If the Supreme Court lets Presidents fire at will, is NCUA independence already dead?

Written By:

Geoff Bacino
Founder & CEO

Bacino & Associates

It’s not often that the Supreme Court is our leadoff hitter, but the arguments in the Trump v. Slaughter case that was taken up by the Court in December have huge implications on future NCUA board members and the decisions put forth by board members.

It appears that the Court is willing to weaken the independence of federal agencies, including NCUA, by ruling that the President can remove members of these agencies without cause. In essence, this would give the White House control over what have been previously recognized as independent agencies.

The ramifications if this were to happen would be huge for all the affected agencies, but let’s focus on NCUA.

Historically, NCUA board members could make decisions based on their best judgement without worrying about the Administration position.
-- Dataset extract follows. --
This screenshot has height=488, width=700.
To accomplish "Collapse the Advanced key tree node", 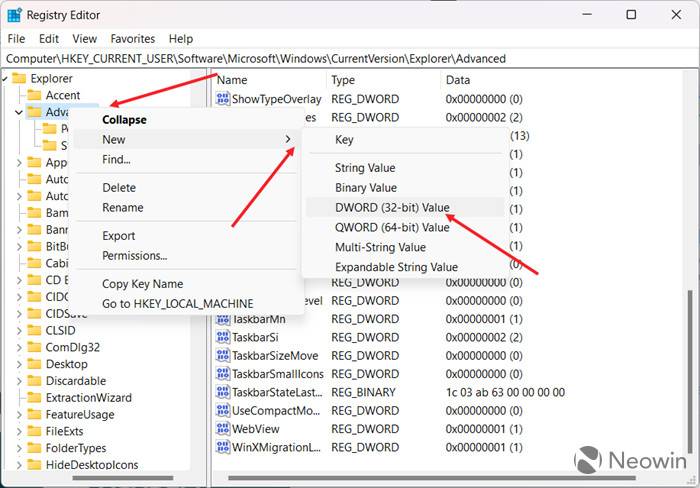I will pos(19,112).
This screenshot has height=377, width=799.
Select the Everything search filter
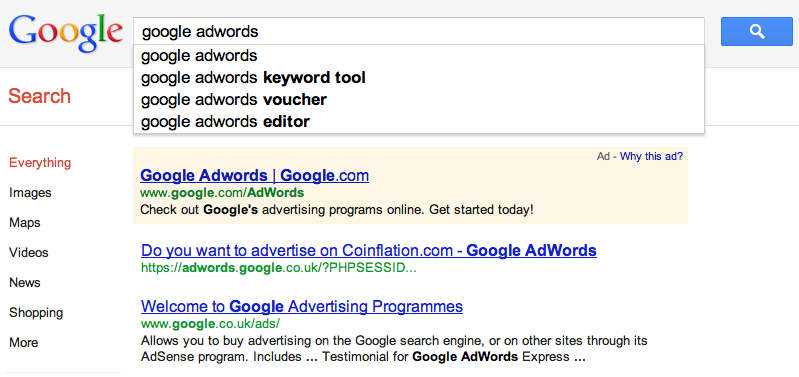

Board members were not impacted if their term spanned between Presidents of different political parties. If the Court determines that Trump’s actions were legal, the new norm will most likely be that any incoming Administration will fire the Board members of the opposite party and fill the posts with someone who will base decisions on what the Administration desires.

For example, if this decision had been in place when President Biden was sworn in, it would be expected that both Rodney Hood and Chairman Hauptman would have been dismissed shortly after Biden took office. My term could have been less than a week if President George W. Bush could have chosen to use my seat for a Republican.

The ability to make decisions and to expect a full term has been one of the hallmarks of an “independent” agency. The election of a new President would now result in agency actions coming to a complete halt.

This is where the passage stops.